A scheme debit card is a debit card linked to your bank account that carries both the bank's brand and either a MasterCard or Visa brand.

Despite the fact the card carries the logo from one of the world's two biggest credit card companies, it is not a credit card.

You can only spend the funds that sit in your everyday bank account.

In a speech to the International Consumer Credit Card Summit, held in Sydney last month, Philip Lowe, the Reserve Bank's assistant governor, said the bank that issues the scheme debit card collects 12 cents for every transaction.

Unlike the card the banks issue themselves, a scheme debit card delivers income to the banks.

Two major banks, Westpac and ANZ, along with St George, Bendigo Bank, and Citibank, and some credit unions, have issued scheme debit cards.

"There are functional advantages to a scheme debit card," says MWE Consulting's Mike Ebstein.

"You can use the cards online, over the telephone and overseas, which you can't do with a proprietary debit card."

Greg Storey, Visa's group manager of operations in Australia and New Zealand, says Australians are very comfortable using plastic for everyday transactions.

"Australians are increasingly interested in doing away with coins and cash," Storey says. "The real key is that when you think about how you behave as a consumer you want to be able to use Eftpos and an ATM but you also want to shop on the internet and use the card overseas and over the telephone."

Denis Orrock of researcher InfoChoice says increased functionality is a good thing but many consumers are going to find it hard to keep track of how much they have spent. And if you overspend, the fees can be crippling.

Harry Senlitonga, a card specialist at Cannex, says each card is more like an account feature rather than a product in its own right. "Some of the big banks are offering these cards as part of an everyday account," he says.

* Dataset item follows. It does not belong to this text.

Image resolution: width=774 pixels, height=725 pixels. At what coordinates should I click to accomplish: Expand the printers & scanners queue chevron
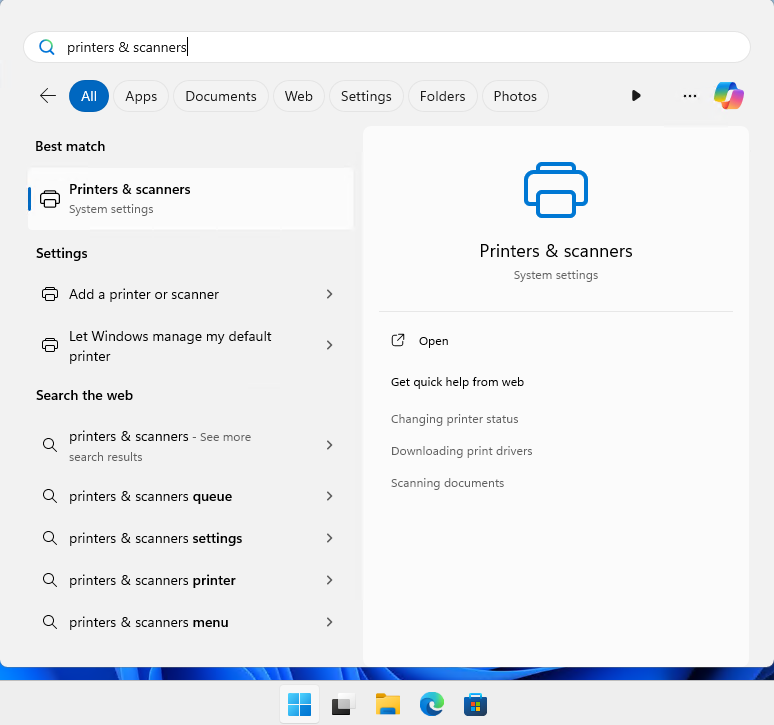(330, 496)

The cards themselves don't have annual fees but many banks charge annual account fees.

And, if you overdraw on your bank account, your bank can impose interest charges and penalty fees.

Orrock also warns that using the card to withdraw money while travelling overseas is expensive.

"If you use the ANZ Visa card to withdraw money from an ATM overseas, it's going to cost $5 at the point of the withdrawal, plus 2.5 per cent of the value of the transaction, he says.

"If you withdraw $1000, that's going to cost $30 in fees. That's expensive."

Orrock says the Wizard-issued Clear Advantage MasterCard allows users to deposit funds onto the card but does not charge fees when that money is withdrawn from an ATM overseas.

Visa says despite this, it is now issuing more debit cards than credit cards.

Ebstein says last year debit cards' share of purchases was 31.7 per cent, that of credit cards 56.6 per cent and charge cards held about 11.7 per cent.

Debit cards are being used more often, because the previous year's share was slightly less at 30.7 per cent.

However, the average value of goods bought on debit cards is less than half that of credit cards.